I retrieved my car and parked it next to Amy’s, pulled out my spare and began the operation. Having just rotated my tires, I almost looked like I knew what I was doing. I was wiping my hands on an old T-shirt when she came over.

“Michael, you’re wonderful. I don’t know what I would’ve done if you hadn’t come by. Listen…” Her voice decrescendoed (conductor’s voices don’t just soften like other’s people’s). “I’m sorry I was so hard on you tonight, I… I guess I’m still mad at you for not watching me.”

“I didn’t think you…”

“Yes, I noticed. And I guess you can’t tell me why, since it’s obvious you know the music by now, and you look up during all the other pieces…”

“Well, why is it so important?” I blurted out. “Why do you care?”

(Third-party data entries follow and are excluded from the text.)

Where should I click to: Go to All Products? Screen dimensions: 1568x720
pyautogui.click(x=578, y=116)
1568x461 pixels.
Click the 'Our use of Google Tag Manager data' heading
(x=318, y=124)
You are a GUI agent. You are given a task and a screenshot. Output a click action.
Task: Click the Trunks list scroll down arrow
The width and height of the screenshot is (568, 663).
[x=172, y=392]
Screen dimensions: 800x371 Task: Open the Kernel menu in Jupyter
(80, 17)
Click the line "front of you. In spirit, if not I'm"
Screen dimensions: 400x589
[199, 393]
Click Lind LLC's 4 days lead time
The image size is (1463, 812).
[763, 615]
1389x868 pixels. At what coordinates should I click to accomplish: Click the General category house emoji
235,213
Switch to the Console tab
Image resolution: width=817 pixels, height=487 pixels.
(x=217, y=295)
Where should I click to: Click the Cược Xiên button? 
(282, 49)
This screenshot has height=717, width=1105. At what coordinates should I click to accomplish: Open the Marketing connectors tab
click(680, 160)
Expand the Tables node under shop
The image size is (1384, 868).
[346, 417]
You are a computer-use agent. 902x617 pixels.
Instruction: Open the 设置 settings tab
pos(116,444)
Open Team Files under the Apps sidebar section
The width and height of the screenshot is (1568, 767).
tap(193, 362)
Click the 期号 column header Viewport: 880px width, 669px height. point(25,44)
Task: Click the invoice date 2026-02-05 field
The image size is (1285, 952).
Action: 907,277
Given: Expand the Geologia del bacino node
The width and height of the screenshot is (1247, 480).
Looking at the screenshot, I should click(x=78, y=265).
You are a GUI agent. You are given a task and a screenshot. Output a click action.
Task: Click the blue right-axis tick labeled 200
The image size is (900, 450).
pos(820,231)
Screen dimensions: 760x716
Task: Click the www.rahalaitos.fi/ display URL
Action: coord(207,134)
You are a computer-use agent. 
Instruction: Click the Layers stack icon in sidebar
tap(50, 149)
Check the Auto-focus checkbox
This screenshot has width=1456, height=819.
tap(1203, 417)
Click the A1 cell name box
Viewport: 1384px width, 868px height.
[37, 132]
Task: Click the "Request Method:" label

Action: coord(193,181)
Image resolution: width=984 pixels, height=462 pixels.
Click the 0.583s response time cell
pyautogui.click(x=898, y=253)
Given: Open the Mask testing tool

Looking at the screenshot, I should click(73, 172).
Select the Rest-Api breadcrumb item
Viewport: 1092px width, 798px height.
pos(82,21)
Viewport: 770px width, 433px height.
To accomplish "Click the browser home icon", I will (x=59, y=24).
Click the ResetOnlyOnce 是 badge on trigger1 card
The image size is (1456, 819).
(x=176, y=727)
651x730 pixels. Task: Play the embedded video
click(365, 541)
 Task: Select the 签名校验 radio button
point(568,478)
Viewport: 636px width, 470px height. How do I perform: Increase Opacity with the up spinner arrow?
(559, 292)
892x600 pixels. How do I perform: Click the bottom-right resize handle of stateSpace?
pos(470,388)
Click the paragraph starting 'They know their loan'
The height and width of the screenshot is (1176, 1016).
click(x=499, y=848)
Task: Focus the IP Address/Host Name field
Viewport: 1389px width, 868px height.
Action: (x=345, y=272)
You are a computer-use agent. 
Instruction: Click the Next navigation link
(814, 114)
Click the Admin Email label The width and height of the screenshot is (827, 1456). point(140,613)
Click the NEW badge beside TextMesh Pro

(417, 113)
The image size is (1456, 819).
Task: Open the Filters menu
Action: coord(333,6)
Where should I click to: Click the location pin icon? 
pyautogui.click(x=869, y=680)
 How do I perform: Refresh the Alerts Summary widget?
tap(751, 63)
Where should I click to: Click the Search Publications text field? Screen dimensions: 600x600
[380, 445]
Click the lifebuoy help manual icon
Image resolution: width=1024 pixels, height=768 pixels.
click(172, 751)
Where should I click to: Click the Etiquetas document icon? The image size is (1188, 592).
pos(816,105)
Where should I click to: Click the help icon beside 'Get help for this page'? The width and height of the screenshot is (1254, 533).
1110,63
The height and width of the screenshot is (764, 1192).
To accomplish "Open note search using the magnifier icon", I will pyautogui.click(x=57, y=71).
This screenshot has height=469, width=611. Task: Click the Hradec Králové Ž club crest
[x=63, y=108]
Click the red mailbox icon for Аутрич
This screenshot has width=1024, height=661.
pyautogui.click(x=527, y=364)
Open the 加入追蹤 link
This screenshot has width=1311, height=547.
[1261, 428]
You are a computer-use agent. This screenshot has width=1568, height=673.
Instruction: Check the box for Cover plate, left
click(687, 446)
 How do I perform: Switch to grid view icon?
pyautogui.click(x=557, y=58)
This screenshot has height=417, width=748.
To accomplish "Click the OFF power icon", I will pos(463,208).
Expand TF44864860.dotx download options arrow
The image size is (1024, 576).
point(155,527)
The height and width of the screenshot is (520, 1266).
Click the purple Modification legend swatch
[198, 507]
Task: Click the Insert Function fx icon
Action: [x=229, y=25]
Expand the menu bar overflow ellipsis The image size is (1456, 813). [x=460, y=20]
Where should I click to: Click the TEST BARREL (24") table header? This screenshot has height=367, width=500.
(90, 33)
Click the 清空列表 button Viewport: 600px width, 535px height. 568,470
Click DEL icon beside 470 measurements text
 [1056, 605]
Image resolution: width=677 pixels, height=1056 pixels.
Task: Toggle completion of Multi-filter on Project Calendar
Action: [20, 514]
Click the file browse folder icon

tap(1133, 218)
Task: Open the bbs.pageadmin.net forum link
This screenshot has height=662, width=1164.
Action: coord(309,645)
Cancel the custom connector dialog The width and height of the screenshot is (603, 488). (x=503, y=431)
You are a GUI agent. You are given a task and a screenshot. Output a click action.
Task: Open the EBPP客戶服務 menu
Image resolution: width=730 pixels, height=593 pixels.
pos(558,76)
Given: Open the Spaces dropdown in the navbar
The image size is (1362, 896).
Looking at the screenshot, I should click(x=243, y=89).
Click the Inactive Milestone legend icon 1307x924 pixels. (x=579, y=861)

Amy Fine trained deadly hazel eyes on me and crept up to kiss me on the cheek.

“Because I like you,” she said. “And I need to know you respect me.”

“I… I do, I do.” I was all out of thoughts, and breath. I looked at my left wrist, which had no watch because I’d taken it off to change the tire. “Um, listen, I gotta go. I’ll see you Thursday. Don’t drive over fifty on that spare, okay? It’s one of those temporary things, it’ll overheat if you drive too… um… well, seeyuh.”

I jumped in my car, started it up, and took off before Amy could say another word. I caught her in the rearview, hands on hips, staring after me as I wheeled out the exit.